Harvard Ranks First in Black Student Yield

Harvard leads for third year in a row in effort to attract black students

The Journal of Blacks in Higher Education has ranked Harvard first in terms of black student yield for the third year in a row.

Harvard’s black student yield for the Class of 2010—70.9 percent—is still 9.1 percent lower than its overall yield rate of 80 percent.

The University slipped from second to fifth place in the ranking in terms of black student enrollment as a percent of the entire class. Black students comprised 9.3 percent of both the Class of 2009 and 2010, The Crimson reported.

The University of North Carolina at Chapel Hill ranked first in terms of black student enrollment for the sixth time in the last eight years, with black students making up 12.3 percent of its freshman class last year.
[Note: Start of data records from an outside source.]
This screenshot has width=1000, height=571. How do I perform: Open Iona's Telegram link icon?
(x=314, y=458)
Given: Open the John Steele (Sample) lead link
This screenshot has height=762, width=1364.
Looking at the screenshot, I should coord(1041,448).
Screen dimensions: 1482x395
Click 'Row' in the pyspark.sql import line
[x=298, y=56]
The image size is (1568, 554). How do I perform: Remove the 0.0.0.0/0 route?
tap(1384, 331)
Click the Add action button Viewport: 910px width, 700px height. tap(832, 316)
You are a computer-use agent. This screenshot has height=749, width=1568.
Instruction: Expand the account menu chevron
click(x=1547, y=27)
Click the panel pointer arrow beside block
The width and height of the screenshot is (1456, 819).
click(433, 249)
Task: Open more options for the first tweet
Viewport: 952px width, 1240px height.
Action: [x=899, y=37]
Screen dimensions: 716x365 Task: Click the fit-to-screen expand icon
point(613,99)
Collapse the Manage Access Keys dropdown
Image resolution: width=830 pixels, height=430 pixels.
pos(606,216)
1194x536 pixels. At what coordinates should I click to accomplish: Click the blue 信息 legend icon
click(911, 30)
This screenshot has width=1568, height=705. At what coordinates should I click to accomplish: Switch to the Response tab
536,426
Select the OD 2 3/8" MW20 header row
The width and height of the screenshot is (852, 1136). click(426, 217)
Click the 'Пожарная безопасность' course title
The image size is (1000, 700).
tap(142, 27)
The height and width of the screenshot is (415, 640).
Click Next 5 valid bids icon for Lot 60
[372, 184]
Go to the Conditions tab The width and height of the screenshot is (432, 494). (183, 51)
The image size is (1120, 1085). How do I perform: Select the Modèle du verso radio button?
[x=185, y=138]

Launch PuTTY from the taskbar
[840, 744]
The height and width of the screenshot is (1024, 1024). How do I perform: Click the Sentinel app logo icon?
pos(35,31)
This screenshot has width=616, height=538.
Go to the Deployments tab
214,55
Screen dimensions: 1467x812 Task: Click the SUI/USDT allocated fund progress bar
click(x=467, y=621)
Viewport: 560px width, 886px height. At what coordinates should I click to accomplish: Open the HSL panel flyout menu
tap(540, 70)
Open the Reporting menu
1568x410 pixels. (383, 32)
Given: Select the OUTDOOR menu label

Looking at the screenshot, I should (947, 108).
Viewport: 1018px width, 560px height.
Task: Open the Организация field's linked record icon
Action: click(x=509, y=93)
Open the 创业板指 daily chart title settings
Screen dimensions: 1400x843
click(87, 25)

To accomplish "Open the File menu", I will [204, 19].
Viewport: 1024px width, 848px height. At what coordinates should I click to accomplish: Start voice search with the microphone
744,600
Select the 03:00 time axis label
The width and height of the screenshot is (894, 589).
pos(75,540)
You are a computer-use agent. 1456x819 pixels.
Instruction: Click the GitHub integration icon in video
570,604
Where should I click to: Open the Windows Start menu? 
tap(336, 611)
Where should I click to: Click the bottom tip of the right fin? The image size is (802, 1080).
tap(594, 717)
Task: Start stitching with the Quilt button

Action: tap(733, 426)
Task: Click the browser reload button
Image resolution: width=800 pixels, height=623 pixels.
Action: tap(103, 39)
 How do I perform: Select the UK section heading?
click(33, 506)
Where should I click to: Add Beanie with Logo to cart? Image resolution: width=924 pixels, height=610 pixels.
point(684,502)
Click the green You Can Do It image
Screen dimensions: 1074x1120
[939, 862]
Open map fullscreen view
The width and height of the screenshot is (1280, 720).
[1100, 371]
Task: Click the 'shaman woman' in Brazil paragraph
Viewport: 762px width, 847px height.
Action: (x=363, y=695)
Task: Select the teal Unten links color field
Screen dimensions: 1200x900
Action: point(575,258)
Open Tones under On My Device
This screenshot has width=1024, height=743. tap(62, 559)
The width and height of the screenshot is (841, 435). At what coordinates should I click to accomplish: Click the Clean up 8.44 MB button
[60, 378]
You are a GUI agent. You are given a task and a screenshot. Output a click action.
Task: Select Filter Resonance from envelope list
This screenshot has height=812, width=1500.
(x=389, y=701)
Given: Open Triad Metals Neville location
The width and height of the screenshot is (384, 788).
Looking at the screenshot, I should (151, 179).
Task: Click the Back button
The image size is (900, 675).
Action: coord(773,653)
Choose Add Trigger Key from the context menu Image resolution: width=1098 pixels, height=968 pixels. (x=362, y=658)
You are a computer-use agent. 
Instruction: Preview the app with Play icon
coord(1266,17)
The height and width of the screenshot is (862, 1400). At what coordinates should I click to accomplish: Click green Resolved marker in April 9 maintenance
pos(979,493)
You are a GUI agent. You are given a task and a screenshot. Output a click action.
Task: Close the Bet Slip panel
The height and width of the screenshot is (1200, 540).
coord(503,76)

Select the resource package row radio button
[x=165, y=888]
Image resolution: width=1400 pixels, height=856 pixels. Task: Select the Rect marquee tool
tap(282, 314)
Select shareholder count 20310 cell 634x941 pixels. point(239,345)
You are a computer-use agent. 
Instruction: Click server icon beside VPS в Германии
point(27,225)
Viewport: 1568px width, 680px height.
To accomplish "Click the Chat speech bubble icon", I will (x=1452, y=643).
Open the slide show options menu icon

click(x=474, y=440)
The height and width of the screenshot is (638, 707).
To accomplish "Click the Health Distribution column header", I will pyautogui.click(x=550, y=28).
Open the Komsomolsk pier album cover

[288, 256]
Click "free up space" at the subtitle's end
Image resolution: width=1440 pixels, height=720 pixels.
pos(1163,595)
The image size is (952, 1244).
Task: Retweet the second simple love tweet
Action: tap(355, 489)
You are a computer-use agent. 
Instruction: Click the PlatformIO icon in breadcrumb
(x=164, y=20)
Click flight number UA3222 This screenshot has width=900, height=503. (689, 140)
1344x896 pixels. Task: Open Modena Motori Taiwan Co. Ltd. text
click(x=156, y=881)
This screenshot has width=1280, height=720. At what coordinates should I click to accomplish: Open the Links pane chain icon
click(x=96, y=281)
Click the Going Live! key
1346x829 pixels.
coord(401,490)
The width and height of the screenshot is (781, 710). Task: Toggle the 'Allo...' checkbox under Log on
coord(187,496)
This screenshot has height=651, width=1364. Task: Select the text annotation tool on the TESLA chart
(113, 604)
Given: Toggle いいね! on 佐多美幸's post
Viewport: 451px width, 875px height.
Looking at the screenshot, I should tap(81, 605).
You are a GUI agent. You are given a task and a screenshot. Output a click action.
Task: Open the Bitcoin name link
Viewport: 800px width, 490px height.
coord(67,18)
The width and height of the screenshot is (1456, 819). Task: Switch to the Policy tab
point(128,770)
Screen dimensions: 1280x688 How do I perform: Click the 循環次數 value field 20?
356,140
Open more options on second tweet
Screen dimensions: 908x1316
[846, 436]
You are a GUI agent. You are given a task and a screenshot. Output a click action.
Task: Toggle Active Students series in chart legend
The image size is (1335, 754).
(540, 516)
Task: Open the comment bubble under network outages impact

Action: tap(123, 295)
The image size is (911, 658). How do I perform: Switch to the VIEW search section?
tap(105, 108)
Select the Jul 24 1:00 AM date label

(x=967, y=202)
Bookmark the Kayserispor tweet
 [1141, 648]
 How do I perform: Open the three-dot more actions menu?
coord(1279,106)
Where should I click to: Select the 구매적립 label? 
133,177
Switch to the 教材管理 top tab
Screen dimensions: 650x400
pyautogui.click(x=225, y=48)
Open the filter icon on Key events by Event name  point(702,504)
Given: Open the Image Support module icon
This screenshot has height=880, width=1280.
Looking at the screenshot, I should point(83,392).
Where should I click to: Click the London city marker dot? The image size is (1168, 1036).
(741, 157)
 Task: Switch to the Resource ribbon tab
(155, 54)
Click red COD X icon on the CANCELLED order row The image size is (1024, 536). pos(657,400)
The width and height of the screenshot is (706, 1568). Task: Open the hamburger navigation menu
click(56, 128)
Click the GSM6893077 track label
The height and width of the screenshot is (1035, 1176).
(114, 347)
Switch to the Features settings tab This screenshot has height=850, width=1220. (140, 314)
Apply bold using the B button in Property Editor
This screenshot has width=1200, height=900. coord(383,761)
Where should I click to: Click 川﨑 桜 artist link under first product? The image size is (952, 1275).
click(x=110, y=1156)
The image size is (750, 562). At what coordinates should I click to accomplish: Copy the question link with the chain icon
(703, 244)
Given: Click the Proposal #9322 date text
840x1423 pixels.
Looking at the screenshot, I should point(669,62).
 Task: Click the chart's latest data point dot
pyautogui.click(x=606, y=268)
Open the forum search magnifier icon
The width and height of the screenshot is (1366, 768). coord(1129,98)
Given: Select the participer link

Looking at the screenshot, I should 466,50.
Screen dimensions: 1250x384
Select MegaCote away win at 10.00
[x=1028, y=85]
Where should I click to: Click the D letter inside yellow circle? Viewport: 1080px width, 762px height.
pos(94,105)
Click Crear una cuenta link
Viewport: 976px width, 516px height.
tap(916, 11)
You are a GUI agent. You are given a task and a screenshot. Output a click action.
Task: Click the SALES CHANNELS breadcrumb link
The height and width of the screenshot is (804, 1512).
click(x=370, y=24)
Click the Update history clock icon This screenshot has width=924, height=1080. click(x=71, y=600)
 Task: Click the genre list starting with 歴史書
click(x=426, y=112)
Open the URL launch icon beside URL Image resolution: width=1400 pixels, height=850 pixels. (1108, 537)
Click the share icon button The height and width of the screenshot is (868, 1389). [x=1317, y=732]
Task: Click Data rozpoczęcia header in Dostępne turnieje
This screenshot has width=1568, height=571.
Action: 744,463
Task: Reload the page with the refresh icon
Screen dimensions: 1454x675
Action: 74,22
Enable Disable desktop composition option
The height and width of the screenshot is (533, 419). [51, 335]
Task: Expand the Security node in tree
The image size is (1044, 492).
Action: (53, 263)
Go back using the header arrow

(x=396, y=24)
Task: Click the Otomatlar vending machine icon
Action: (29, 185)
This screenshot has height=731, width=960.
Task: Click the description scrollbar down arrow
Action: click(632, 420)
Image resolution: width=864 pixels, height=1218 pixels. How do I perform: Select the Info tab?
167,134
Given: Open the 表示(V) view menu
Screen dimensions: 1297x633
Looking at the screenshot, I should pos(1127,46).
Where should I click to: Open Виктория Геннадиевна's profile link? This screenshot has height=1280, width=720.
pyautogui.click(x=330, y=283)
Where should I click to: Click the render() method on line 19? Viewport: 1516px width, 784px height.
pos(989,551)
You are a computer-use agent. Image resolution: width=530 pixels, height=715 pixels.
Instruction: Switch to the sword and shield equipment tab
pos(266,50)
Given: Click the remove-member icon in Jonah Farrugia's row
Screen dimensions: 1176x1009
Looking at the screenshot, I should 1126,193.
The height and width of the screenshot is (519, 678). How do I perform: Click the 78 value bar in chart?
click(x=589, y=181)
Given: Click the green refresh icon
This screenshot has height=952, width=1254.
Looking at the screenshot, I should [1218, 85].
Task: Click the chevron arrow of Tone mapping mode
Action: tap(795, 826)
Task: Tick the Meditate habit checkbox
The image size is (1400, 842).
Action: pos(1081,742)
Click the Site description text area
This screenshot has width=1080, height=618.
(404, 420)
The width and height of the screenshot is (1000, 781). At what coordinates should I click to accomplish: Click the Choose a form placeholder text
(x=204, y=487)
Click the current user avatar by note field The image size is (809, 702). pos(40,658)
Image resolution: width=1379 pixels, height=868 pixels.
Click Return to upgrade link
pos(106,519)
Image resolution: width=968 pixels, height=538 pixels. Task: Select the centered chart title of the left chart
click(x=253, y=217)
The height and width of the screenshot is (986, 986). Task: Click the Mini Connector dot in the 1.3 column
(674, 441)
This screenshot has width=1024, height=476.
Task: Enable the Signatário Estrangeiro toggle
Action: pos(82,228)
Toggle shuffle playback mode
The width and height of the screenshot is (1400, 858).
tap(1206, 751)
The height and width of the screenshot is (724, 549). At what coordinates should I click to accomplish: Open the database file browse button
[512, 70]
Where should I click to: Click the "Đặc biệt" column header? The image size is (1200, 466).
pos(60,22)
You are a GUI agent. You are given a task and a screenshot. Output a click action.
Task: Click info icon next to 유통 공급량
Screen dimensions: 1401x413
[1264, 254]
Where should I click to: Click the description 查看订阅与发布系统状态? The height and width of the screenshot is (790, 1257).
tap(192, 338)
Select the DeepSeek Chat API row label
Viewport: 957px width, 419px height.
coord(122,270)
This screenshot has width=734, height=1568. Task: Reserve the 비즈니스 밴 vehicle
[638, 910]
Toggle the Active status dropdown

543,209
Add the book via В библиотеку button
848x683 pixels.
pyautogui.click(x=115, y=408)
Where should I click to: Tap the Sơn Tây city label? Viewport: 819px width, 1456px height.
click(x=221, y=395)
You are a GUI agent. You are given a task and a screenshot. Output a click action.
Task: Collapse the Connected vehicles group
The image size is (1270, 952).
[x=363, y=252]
Stanford, Duke, Columbia, and Vanderbilt universities ranked second, third, and fourth, respectively.

Following Harvard in the black student yield category were MIT with a yield of 66.4 percent and Stanford University with a yield of 61.4 percent. \

“We are obviously very pleased to have such a high yield,” William R. Fitzsimmons ’67, dean of admissions and financial aid, said. Fitzsimmons credited the Undergraduate Minority Recruiting Program and Harvard’s Financial Aide Initiative, with helping Harvard attract talented black students, who are highly sought after by top universities.

“To produce future leaders you need to do what we have been doing and what we will continue to do, which is reach out aggressively to students of all backgrounds,” Fitzsimmons said.

This year, the Harvard Admissions Office released black student yield but did not release the number of black applicants, said Robert B. Slater, managing editor of The Journal of Blacks in Higher Education (JBHE). Two hundred and twenty black students were accepted into the Class of 2010, and 156 enrolled.

“Yield shows that Harvard is still a very attractive place for black students. I think that the fact that such a large percentage of the black students that Harvard accepts decide to go there speaks a lot about your university and its reputation,” Slater said.

S. Allen Counter, director of the Harvard Foundation for Intercultural and Race Relations, commended Harvard’s commitment to diversity, but said that the University could do more to support minority students once they arrive on campus.

“African-American students complain to me regularly about the paucity of African-Americans in visible positions here in the administration and otherwise,” Counter said. “Outside of African-American Studies, we see very few African-Americans here who are available to give the African-American students the kind of nurturing they need in an environment in which they remain a small minority.”

Chaz M. Beasley ’08, a member of the Harvard Black Students Association, said of the statistics, “It’s positive that now roughly ten percent of Harvard’s undergrads are black, where as thirty years ago you could count the number of black students on one hand. It is an improvement, but I don’t think that an improvement is an ultimate victory.”

The Journal’s report will be published in its Fall issue.